The stoker picked up a shovel with shreds of mineral wool soaked in used oil, turned the dead gaze of old lenses on his mistress. Jennifer lit a light on one of her fingers and allowed herself a full three seconds to admire the red tongue that danced in the wind. At moments like this, Wakrufmann imagined herself as the man who had gotten fire hundreds of thousands of years ago and, unknowingly, had become the first servant of the Omnissiah, because the Way of the Machine had begun with the wheel and the fire.
The fire began to burn almost immediately, oozing white smoke without soot, a good sign. Jennifer put her hand on the thick metal, feeling the fire rouse the mighty body of the self-propelled machine to action. And as usual, on such occasions, she sincerely pitied ordinary people, so miserable in their ignorance, deprived of the opportunity simply to see the beauty and harmony of the Machine, let alone to understand the Forma Divina Apparatus.
* * *
Now the head of the unconscious girl was encased in a crafty construction that resembled a cage, a sports mask, and a cyber muzzle of a cyber mastiff at the same time. A bundle of different-colored and different-caliber wires ran from the muzzle to a box-like battery. The box often blinked red and blue lights, and there was a green one, but that one was still dark.
"And now what?" Demetrius was already gnashing his teeth in a nervous chill, but for now, he held on.
"Now," echoed Fidus. "Add some heat," he said to Driver.
"One moment," he nodded and disappeared from view.
Something rattled outside, but familiarly, technically. It looked like colleagues were dragging something massive across the carriage. The train jerked through the train with a chain of knocks and the repetitive clanking of wagon couplings. The 'Chimera' swayed on its shock absorbers.
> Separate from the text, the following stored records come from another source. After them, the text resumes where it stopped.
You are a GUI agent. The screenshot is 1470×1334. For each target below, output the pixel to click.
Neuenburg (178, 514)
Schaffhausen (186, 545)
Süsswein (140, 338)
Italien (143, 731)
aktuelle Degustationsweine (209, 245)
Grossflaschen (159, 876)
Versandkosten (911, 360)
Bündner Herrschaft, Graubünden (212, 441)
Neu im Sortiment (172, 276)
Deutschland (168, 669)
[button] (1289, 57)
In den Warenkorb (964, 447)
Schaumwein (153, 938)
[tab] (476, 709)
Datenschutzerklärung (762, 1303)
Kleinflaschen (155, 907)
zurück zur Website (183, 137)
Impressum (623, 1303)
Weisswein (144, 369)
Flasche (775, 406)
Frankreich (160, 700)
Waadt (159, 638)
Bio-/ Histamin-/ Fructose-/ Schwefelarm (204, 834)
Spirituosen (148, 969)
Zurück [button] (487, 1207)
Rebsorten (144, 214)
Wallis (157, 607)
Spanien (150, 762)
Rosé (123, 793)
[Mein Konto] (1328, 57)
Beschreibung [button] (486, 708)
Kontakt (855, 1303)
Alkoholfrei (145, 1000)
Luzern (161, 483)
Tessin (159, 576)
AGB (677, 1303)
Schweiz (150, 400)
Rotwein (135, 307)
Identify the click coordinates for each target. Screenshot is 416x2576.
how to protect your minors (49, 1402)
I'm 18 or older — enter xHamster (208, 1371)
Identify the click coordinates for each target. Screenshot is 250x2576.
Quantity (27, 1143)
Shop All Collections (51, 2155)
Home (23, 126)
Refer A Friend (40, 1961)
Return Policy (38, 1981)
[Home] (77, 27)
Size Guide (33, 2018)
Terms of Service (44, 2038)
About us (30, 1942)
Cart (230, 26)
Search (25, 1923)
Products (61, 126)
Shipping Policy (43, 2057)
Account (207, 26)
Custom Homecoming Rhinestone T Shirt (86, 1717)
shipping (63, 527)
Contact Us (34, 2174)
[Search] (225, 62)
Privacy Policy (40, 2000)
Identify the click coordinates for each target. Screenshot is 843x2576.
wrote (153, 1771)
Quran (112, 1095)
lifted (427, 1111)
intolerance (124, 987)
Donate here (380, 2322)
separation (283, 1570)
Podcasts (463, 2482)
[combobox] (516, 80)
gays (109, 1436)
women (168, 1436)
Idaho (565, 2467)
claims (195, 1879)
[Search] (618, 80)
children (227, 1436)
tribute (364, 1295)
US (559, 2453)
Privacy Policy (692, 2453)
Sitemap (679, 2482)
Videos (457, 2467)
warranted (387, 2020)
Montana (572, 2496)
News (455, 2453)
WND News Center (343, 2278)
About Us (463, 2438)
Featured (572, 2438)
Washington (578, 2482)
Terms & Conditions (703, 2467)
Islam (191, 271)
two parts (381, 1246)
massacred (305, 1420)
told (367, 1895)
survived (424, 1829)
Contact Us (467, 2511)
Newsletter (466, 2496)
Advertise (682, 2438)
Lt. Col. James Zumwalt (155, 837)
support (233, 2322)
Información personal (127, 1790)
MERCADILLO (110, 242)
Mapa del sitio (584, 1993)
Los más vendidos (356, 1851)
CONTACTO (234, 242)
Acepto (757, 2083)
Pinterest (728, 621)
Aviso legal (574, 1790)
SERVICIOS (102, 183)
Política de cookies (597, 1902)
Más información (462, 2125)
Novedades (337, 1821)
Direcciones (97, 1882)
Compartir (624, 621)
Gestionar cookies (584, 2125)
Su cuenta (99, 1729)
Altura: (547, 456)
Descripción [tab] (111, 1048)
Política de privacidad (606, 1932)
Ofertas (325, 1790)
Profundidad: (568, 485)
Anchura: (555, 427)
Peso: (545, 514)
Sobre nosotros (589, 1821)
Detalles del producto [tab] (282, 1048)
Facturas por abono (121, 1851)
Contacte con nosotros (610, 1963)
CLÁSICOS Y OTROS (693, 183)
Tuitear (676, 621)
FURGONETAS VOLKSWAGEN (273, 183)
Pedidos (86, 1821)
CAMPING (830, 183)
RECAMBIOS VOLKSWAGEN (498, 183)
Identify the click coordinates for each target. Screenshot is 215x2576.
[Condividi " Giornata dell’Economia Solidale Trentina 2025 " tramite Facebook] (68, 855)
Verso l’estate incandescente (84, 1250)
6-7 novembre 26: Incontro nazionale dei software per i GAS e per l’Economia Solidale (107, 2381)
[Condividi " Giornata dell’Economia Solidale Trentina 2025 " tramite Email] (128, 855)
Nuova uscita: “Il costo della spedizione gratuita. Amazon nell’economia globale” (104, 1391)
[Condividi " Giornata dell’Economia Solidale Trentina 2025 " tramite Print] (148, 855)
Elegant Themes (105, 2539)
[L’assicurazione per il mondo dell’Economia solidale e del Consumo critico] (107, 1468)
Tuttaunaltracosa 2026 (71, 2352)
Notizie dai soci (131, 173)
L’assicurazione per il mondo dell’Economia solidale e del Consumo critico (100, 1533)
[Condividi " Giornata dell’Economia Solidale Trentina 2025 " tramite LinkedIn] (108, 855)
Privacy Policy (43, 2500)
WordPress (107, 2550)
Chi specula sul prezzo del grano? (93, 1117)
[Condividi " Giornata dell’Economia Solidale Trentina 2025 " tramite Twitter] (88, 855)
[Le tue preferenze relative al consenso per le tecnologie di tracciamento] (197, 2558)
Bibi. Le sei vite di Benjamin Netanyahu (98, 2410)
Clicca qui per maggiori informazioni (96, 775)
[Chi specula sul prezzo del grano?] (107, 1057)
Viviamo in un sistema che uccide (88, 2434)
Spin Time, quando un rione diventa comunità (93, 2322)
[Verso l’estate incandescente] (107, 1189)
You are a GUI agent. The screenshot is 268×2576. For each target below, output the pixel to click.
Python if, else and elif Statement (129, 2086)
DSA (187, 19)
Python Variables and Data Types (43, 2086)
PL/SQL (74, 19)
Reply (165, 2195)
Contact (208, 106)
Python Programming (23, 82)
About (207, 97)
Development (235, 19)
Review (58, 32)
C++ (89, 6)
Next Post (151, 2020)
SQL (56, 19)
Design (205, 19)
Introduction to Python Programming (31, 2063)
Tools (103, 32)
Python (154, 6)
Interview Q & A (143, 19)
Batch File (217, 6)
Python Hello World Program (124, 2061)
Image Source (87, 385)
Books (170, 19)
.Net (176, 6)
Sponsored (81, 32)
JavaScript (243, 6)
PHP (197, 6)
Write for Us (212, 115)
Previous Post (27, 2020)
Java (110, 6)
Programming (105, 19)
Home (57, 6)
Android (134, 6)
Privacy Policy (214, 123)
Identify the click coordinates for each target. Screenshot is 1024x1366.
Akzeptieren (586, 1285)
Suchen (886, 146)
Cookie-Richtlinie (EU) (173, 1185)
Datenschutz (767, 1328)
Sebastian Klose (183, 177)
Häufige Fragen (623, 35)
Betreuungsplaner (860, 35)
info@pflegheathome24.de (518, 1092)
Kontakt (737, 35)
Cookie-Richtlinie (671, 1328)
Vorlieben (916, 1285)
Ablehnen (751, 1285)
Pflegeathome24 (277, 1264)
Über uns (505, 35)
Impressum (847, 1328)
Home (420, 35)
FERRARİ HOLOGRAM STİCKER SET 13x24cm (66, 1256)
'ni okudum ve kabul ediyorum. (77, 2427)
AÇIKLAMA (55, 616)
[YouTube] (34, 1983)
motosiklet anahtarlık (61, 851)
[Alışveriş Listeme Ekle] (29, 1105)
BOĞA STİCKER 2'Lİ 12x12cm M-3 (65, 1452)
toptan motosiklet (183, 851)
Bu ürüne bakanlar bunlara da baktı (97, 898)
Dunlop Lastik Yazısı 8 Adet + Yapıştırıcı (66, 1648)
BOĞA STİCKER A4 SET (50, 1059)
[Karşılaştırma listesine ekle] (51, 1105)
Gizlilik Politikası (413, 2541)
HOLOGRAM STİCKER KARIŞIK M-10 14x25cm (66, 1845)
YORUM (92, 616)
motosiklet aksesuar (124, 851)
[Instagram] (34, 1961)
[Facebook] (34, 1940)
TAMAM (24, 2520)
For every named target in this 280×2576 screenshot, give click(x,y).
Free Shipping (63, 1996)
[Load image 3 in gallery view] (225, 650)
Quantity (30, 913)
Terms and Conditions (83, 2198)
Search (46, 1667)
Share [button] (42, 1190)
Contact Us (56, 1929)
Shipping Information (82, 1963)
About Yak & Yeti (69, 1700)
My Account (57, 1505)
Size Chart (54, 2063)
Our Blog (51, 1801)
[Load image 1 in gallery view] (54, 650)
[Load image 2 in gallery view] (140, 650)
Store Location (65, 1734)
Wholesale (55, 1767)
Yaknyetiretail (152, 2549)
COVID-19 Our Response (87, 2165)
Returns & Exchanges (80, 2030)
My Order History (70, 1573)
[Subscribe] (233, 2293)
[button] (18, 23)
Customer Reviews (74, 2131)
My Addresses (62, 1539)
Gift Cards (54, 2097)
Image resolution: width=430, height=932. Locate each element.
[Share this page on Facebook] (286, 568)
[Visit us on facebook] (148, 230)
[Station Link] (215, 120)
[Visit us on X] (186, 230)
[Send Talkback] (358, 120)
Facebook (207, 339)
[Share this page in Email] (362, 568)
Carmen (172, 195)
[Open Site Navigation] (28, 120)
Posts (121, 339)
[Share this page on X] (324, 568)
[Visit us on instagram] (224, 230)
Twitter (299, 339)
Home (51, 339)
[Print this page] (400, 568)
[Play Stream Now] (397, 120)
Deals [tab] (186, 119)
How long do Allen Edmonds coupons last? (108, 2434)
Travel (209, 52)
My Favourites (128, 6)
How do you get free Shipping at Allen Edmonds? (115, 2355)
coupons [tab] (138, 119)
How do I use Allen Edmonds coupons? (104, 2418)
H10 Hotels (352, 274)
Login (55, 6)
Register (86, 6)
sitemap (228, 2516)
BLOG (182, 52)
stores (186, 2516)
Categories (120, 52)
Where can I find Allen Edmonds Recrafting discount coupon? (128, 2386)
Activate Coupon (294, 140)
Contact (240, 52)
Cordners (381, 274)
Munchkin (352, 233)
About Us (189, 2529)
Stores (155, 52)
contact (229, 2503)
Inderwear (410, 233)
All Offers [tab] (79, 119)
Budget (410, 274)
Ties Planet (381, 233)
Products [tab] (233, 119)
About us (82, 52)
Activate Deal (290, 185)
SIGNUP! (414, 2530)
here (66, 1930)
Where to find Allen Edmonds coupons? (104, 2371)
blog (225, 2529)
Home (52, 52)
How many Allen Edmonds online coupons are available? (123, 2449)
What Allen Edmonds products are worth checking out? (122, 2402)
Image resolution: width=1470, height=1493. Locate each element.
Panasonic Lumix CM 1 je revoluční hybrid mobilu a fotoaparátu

Fidus remembered that this model had leaf springs - a bit heavy, but firm and reliable classic tried and tested for thousands of years.
"What now?" Demetrius repeated with trembling lips.
"Now we should pray," said Fidus, businesslike. "But we don't have time, so I'll pray for all three of us later. For now, you must be undressed and have this stuck in your skull..." The inquisitor showed a vanishingly thin needle on a long wire.
This time the orderly couldn't refrain from swearing.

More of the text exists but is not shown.